* TEXTO PARA LEITURA:
********************
De cada vez que aconteciam estas agressões por parte do capitão sobre os soldados e primeiros-cabos negros e mestiços, mais crescia o sentimento de injustiça e de revolta entre estes. Até que um dia...

De madrugada, ainda antes de o dia começar a nascer, uns vultos silenciosos, devidamente fardados e armados, saíram das casernas e, em fila indiana, encaminharam-se para a porta de armas daquele quartel do mato. O soldado que estava de sentinela à porta de armas, que era branco, abriu-lhes a passagem e deixou-os sair, pensando que se tratava de uma coluna que partia para uma operação militar. À medida que os vultos que saíam iam passando por si, o soldado de sentinela ia ficando cada vez mais intrigado, porque só via militares africanos na coluna; não havia um só cabo ou um só soldado branco, como não havia um só alferes ou um só furriel. O soldado de sentinela acabou por chamar o furriel que estava de serviço e perguntou-lhe se estava programada alguma operação só com africanos.

— Não, que eu saiba, não. Nunca se fez uma operação assim — respondeu o furriel. — Porquê?

O soldado contou-lhe o que tinha acabado de testemunhar. Alarmado, o furriel foi acordar o capitão, contando-lhe o sucedido. O capitão deu um salto da cama, exclamando:

— O quê?! Não é possível! Querem ver que eles desertaram e se passaram para a UPA [FNLA]?

Saiu do quarto a correr e foi às casernas ver quem lá estava. Apenas viu soldados e cabos brancos. Nem um só angolano, negro ou mestiço, tinha ficado.
********************
* TAREFAS PROPOSTAS:
a. No texto para leitura, quem o soldado de sentinela chamou ao estranhar que só passavam militares africanos?
b. Transcreva do texto para leitura o trecho que começa em "O soldado contou-lhe" e termina em "a UPA [FNLA]?".
c. Passe para o inglês a seguinte frase do texto para leitura: "Apenas viu soldados e cabos brancos."
Responda com base apenas no texto para leitura.

* DADOS FORNECIDOS:
********************
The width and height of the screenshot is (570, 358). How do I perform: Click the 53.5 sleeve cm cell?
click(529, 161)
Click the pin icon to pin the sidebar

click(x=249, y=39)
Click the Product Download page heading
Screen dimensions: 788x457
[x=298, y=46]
********************
* RESPOSTAS DO EXERCÍCIO:
a. Chamou o furriel que estava de serviço.

b.
O soldado contou-lhe o que tinha acabado de testemunhar. Alarmado, o furriel foi acordar o capitão, contando-lhe o sucedido. O capitão deu um salto da cama, exclamando:

— O quê?! Não é possível! Querem ver que eles desertaram e se passaram para a UPA [FNLA]?

c. He saw only white soldiers and corporals.